Sokağa çıkma yasağı günlerinde yaşıyoruz…
Günün büyük bölümünü dışarıda geçiren gazeteci olarak alışılmadık bir yaşam tarzı, gün boyu evde kalmak…
Lakin bahçeli bir evde yaşamak bu tarza alışmamı kolaylaştırdı…
Hemen her sabah kalkınca kendimi bahçeye atıyorum…
Begonviller, güller, fuller patlayı/patlayıverdiler birden dün sabah…
Çiyleri henüz kurumamış, sabah güneşinin ısıtmayan ışınlarına karşı direniyorlardı…
Eğildim, çim yaprağı üzerindeki minicik çiy damlacığını parmak ucumla aldım, dudaklarıma sürdüm...
Şaşırdım…
Binbir koku ve tadı nasıl olurda bu minik damlacık içinde barındırır diye…
Bu bir mucizeydi…
Baharın kendini yeniden yaratma mucizesi…
5 milyar yıldan bu yana aynı mucize kendini tekrar ediyordu…
Birden bir vızıltı, ses hızıyla kulağımın dibinden geçti.
Başımı kaldırdım, bir arının biraz ötedeki portakal çiçeğine konduğunu gördüm…
Yaklaştım, arıyla aramızda 10 santim kalana dek…
Çiçeğin özüne dokundukça burnuma o muhteşem portakal çiçeği kokusunu doldurdu…
Ferahlatıcı, baygın kokuyu derince çektim içime bir daha, bir daha…
Günlerden 1 Mayıs’tı…
Yani günlerin kırmızısı…
Tıpkı portakal ağacının yanı başında açan narçiçeği renginde…
Kırmızı, kıpkırmızı narçiçeği üzerindeki çiy damlacığını çanak yaprakları üzerinde parmak ucumla gezdirdim…
O an içimde bir isyan fırtınası koptu…
“Sana bir çiçek veriyorum
Zor günlerin çiçeği
Karanlıkta açan
Sana bir çiçek veriyorum
Özgürlük çiçeği
Solmayan…”
Orhan Arıburnu’nun bu dizelerini mırıldanarak armut ağacına yöneldim, beyaz günleri anlatan beyaz çiçeklerine doğru…
Kalın alt dalına asılarak çıktım üzerine…
Yerden 2 metre yükseklikte bahçeyi çepeçevre saran makilik alana doğru ufki bir bakışla göz gezdirdim…
İlerde iyi bildiğim, yan duvarı bel vermiş, ağaçlar arasındaki kerpiç ev takıldı gözlerime…
Çatısından aşağıya asılı duran bayrak iki yıldır ordaydı…

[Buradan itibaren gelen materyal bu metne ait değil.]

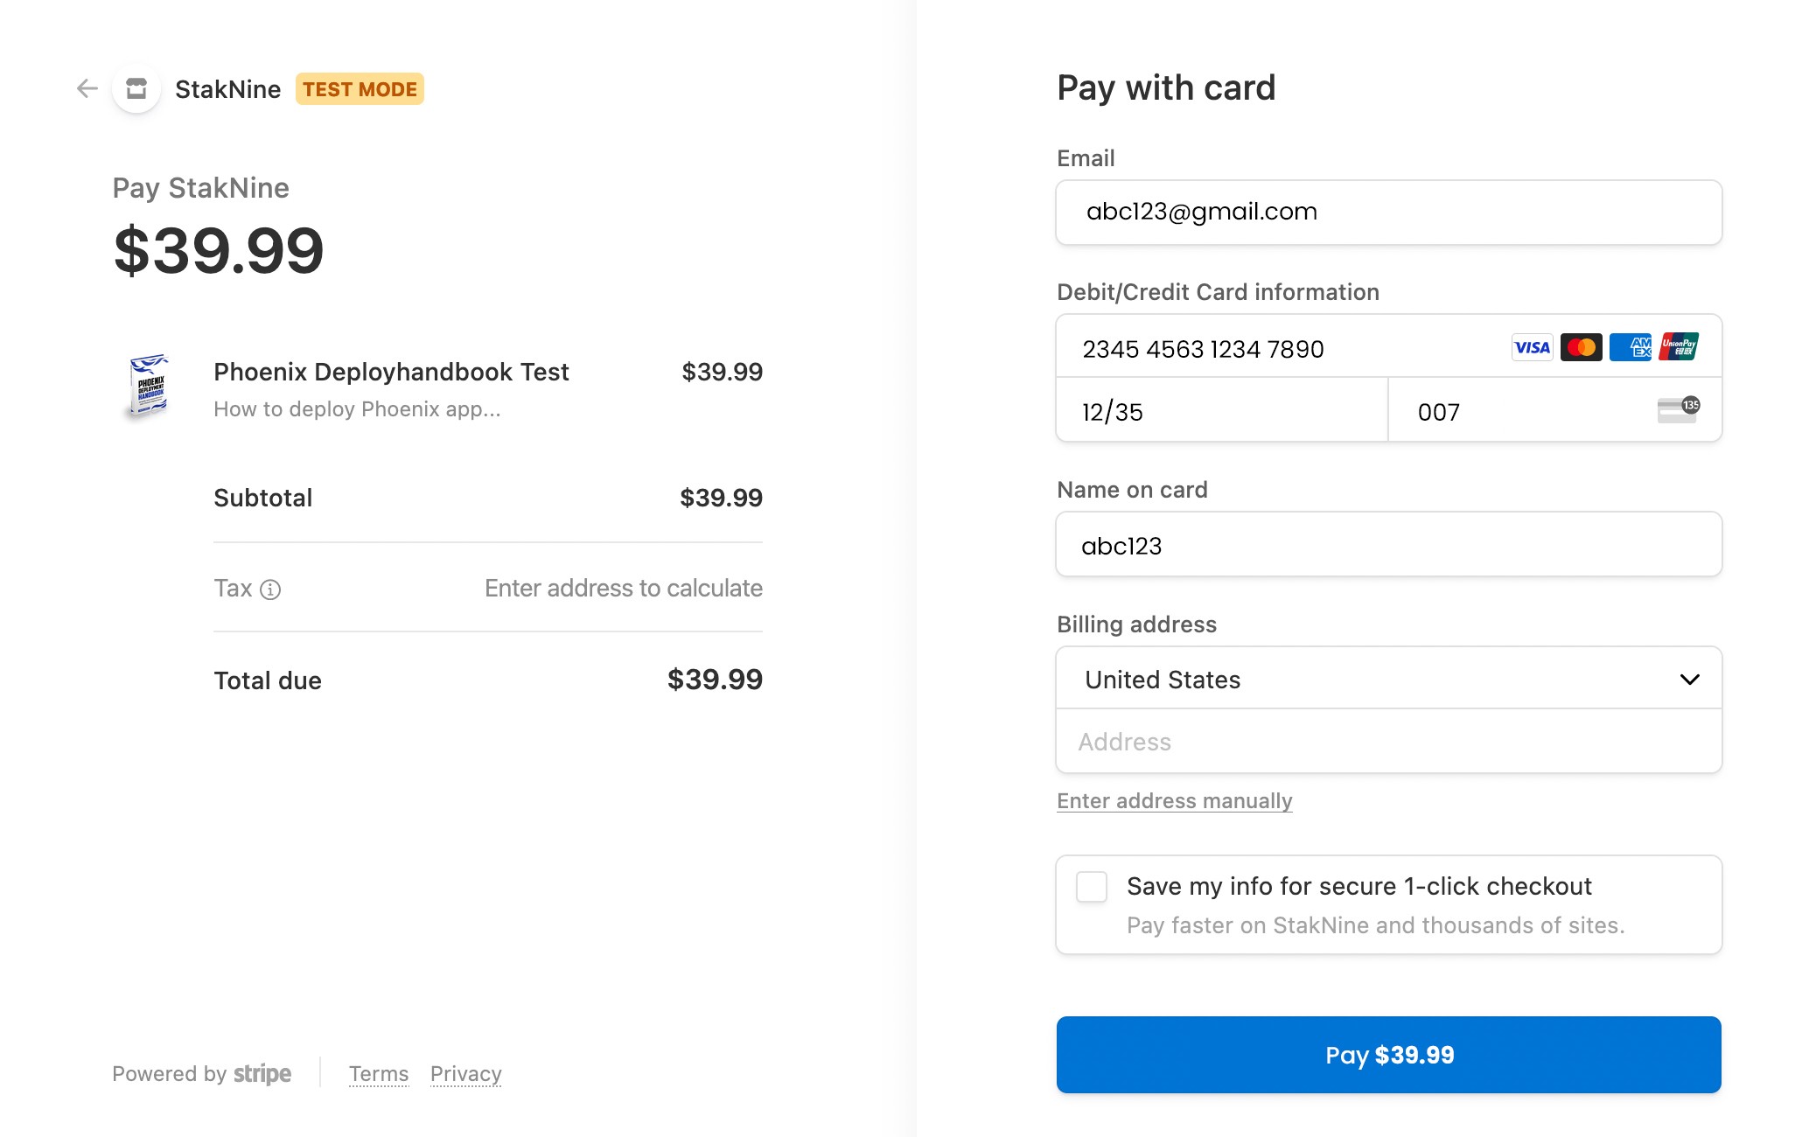
Task: Click the UnionPay card icon
Action: pos(1678,347)
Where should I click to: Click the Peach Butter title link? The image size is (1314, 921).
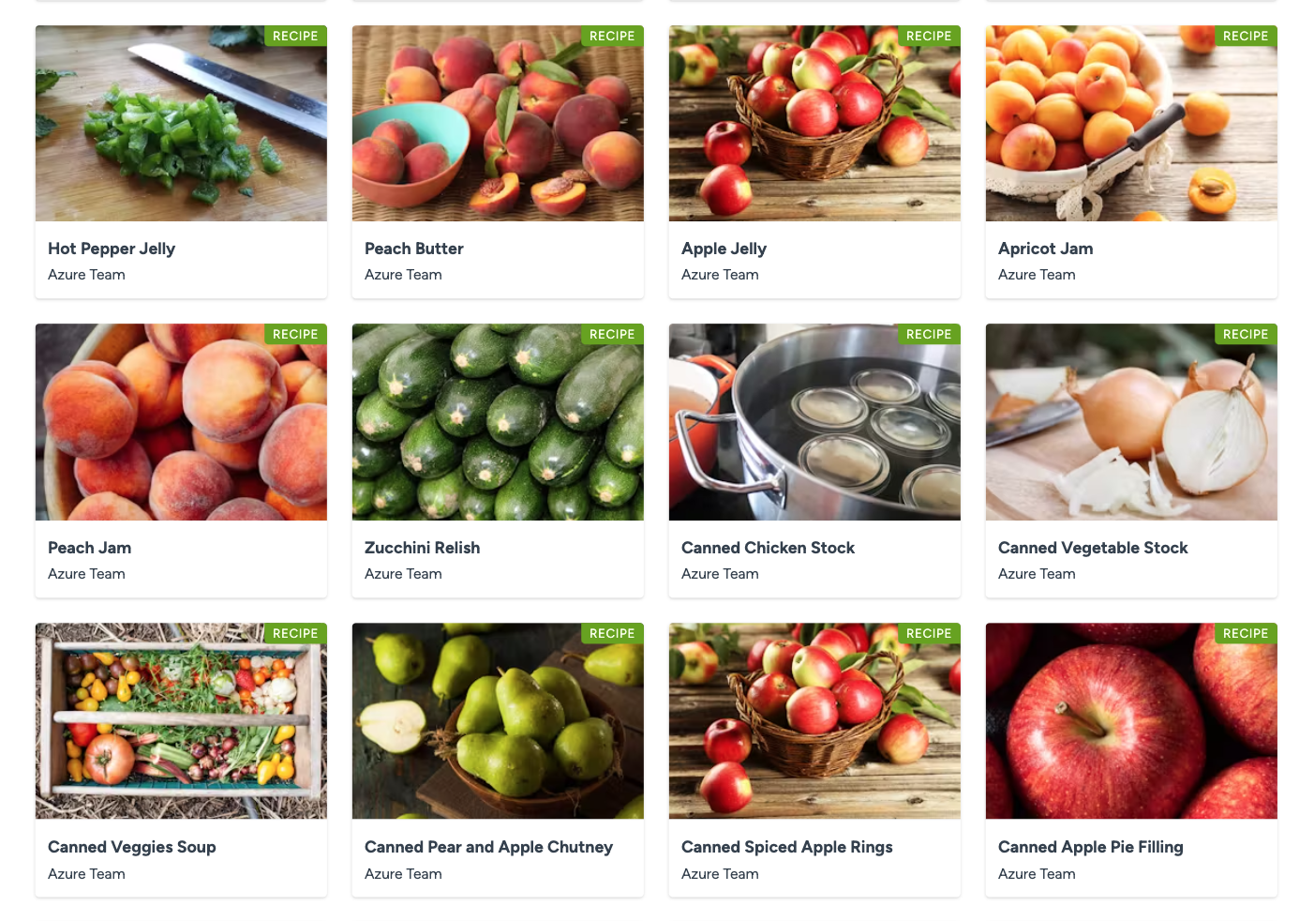[413, 249]
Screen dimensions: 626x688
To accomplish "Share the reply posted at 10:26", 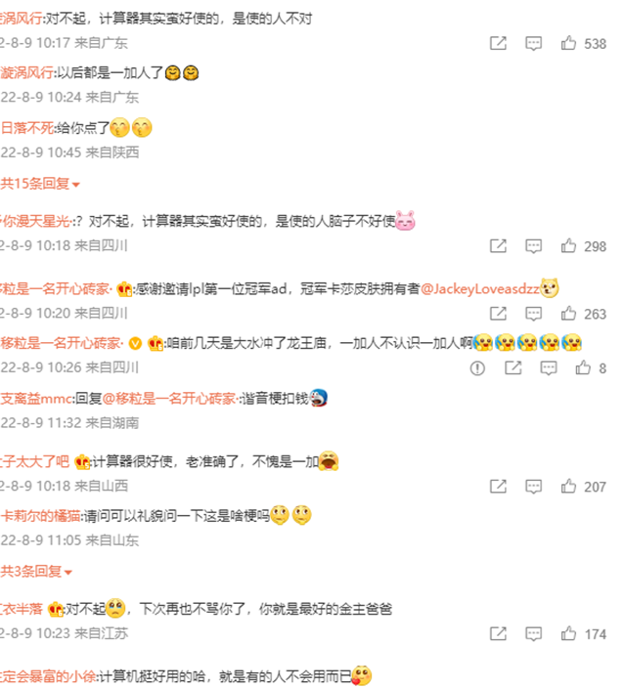I will point(514,367).

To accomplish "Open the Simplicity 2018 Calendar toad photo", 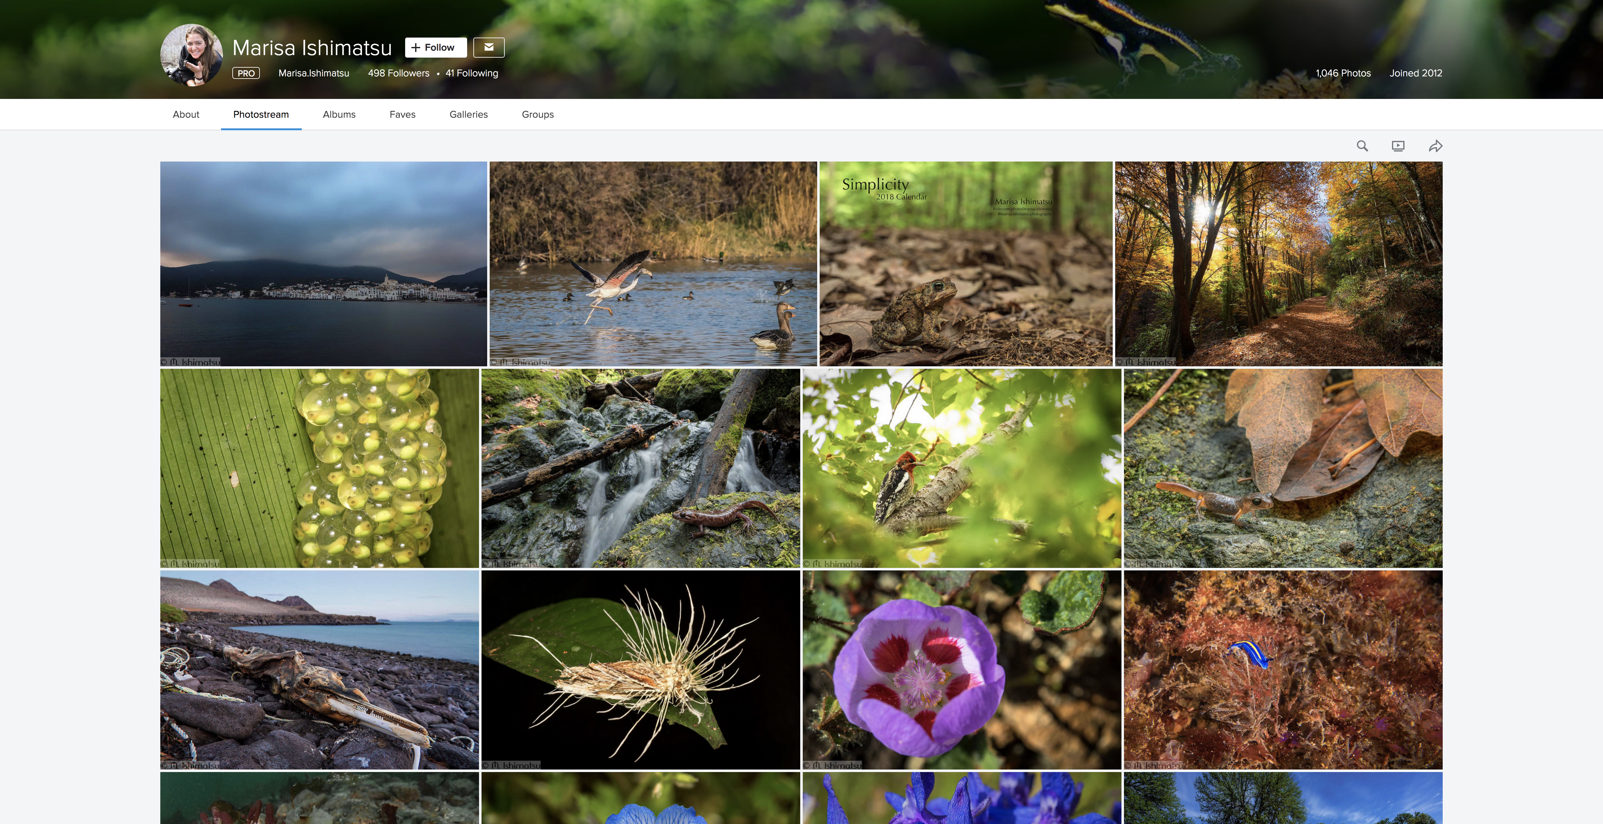I will pyautogui.click(x=965, y=263).
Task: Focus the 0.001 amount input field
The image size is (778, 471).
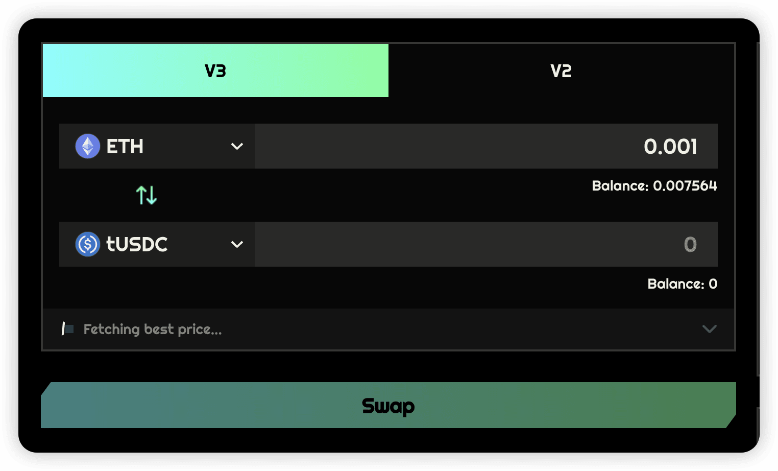Action: 485,147
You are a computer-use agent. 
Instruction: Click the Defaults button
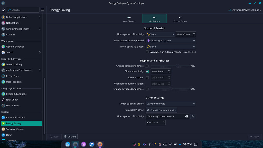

Bir keresinde Urfalı Ramazan Dayıya sormuştum neden bayrağı artık indirmediğini…
Ben ölene kadar oğlumun yası devam edecek, demişti…
Atladım armut ağacından aşağıya, dilimde 1 Mayıs marşı ile eve doğru yollandım…
“Günlerin bugün getirdiği, baskı zulüm ve kandır.
Ancak bu böyle gitmez, sömürü devam etmez,
Yepyeni bir hayat gelir, bizde ve her yerde…”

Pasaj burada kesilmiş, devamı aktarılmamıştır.